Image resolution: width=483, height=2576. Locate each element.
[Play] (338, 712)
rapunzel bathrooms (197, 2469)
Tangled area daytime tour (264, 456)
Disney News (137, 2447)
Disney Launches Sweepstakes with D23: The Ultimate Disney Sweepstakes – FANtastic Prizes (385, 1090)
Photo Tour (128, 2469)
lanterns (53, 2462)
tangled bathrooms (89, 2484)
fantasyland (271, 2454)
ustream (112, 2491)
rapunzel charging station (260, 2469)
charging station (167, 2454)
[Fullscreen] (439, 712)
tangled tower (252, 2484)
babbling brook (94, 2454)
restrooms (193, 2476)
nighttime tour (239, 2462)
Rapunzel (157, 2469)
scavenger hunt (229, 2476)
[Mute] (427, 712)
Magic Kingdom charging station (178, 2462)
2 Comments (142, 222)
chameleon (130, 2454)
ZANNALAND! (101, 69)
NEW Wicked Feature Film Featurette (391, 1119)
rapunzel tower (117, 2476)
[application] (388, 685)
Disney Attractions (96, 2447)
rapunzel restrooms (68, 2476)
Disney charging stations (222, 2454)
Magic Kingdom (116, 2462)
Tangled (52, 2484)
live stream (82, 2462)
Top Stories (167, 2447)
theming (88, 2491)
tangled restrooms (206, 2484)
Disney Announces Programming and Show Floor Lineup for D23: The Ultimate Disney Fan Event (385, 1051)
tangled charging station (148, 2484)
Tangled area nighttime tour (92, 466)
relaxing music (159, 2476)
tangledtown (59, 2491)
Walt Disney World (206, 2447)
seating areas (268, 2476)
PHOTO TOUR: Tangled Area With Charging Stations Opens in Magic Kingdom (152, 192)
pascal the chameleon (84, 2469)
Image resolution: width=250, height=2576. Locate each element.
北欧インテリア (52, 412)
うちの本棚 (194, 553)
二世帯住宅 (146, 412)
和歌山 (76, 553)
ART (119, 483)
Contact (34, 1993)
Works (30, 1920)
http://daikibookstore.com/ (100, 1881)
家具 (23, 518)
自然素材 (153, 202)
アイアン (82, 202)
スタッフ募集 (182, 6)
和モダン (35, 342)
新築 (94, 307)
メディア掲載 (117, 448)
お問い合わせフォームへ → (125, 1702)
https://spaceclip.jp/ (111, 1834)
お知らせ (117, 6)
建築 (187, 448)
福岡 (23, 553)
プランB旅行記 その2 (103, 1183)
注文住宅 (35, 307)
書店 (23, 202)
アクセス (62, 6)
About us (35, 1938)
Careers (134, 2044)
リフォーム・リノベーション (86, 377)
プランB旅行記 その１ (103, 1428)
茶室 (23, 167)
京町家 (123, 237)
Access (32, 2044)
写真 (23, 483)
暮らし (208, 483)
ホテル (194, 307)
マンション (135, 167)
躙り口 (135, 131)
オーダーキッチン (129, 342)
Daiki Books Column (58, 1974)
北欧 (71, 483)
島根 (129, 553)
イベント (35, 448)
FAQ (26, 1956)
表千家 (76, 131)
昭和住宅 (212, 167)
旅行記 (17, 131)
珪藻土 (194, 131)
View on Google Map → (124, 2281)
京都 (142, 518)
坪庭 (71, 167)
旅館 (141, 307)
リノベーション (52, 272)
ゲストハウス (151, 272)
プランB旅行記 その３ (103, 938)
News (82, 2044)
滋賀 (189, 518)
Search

---

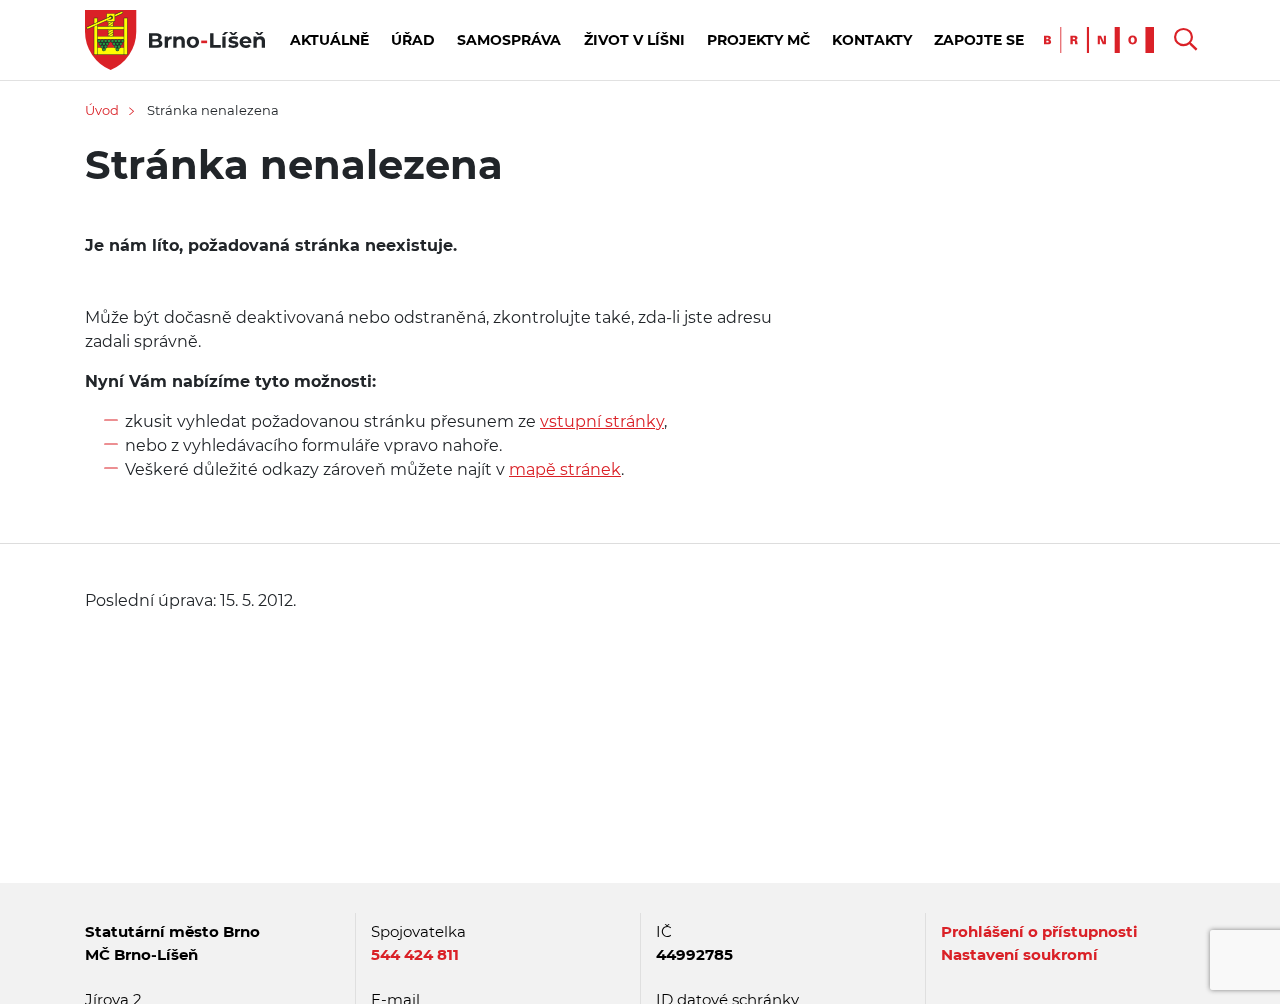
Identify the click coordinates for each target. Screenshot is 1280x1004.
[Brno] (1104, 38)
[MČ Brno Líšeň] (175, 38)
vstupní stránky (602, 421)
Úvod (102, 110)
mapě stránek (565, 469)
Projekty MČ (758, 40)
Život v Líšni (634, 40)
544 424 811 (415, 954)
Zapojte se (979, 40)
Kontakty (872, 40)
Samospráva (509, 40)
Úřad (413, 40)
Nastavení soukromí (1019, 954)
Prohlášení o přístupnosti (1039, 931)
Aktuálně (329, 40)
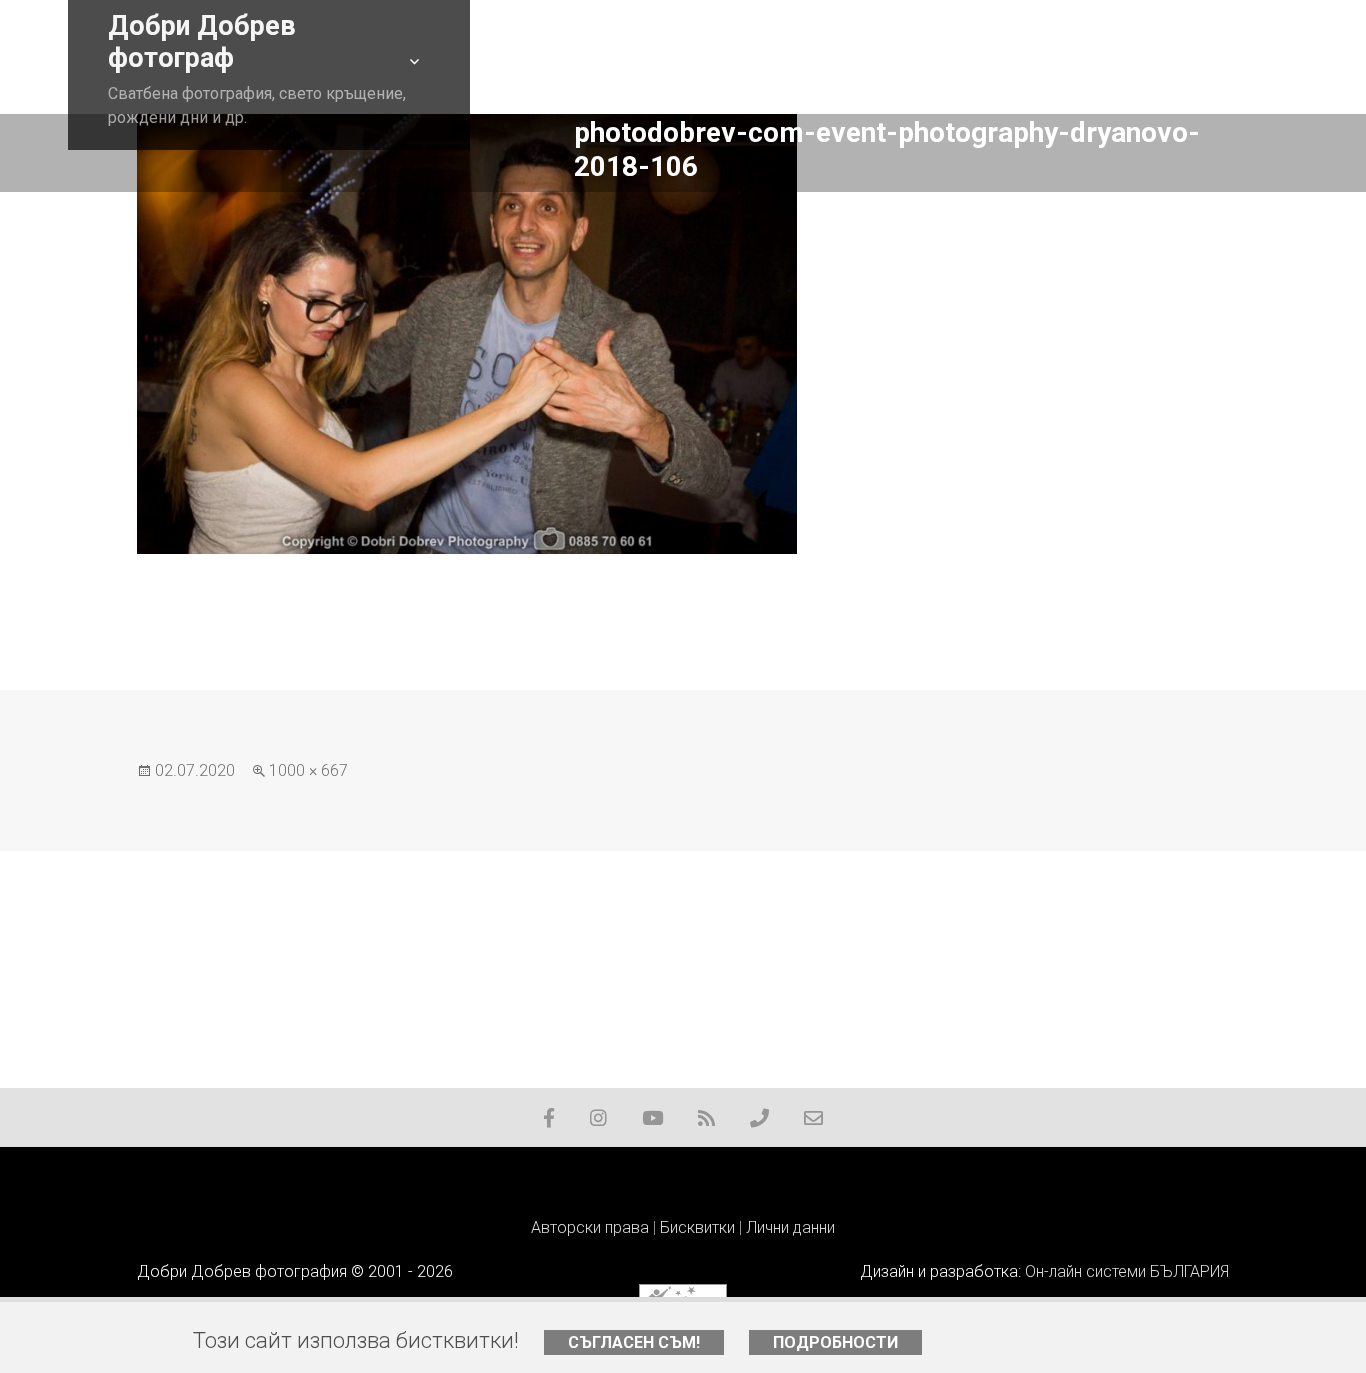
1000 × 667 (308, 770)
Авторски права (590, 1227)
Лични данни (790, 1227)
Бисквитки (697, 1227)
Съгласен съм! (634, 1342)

**TASK ITEM**: Provide the number of lines in the data above that contain the string "each", and nothing else.

**FINISHED EXERCISE**: 3